By Oliver Griffin and Luis Jaime Acosta
BOGOTA (Reuters) – The United Nations and European Union on Tuesday urged calm and warned of the use of excessive force amid further protests against the administration of Colombian President Ivan Duque, while local authorities in epicenter Cali reported a further five deaths and 33 injuries.
The protests – originally called in opposition to a now-canceled tax reform – have become a broad cry for action against poverty and what demonstrators and some advocacy groups say is police violence.
The western city of Cali has become the focus of protests since they began almost a week ago and is the site of 11 of the 19 deaths confirmed by the Andean country’s human rights ombudsman on Monday.
The national police has said it will investigate more than two dozen allegations of brutality, while the defense minister has alleged illegal armed groups are infiltrating the protests to cause violence.
“Preliminarily what we know is there were five people killed (and …) 33 injured,” Carlos Rojas, security secretary of Cali told journalists on Tuesday, referring to the night before.
Some 87 people have been reported missing nationally since the protests started, according to the human rights ombudsman.
Intermittent road blockades are delaying shipments out of key Pacific port Buenaventura, according to local authorities.
The United Nation’s Office of the High Commissioner for Human Rights urged calm and warned of police shootings.
“We are deeply alarmed at developments in the city of Cali in Colombia overnight, where police opened fire on demonstrators protesting against tax reforms,” spokesperson Marta Hurtado said in a Tuesday statement.

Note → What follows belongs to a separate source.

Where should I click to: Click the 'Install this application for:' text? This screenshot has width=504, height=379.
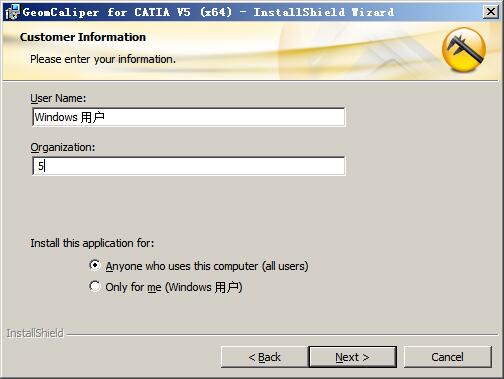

The European Union also called for security forces to avoid a heavy-handed response.
Protests have so far led to the withdrawal of the original reform and the resignation of Finance Minister Alberto Carrasquilla.
Duque has said his government will draw up another proposal – the result of consultations with lawmakers, civil society and businesses.
New Finance Minister Jose Manuel Restrepo will need to convince Colombians, many of whom have seen their incomes battered by coronavirus lockdowns, that reform is vital, former Finance Minister Mauricio Cardenas told the Reuters Global Markets Forum on Tuesday.
Restrepo “has a huge challenge ahead” Cardenas said.
Anger over long-standing inequalities in the nation of 50 million was a theme of 2019 protests, while police brutality was a focus at 2020 demonstrations.
Major unions, which are planning national marches again on Wednesday, say the government has not lived up to promises of dialogue with civil society.
Marchers on Wednesday will call for a basic income guarantee, the withdrawal of a government health reform proposal and the dissolution of the ESMAD riot police.
Duque has offered military assistance to protect infrastructure and guarantee access to essential services, though mayors of cities including Bogota and Medellin said it was unnecessary.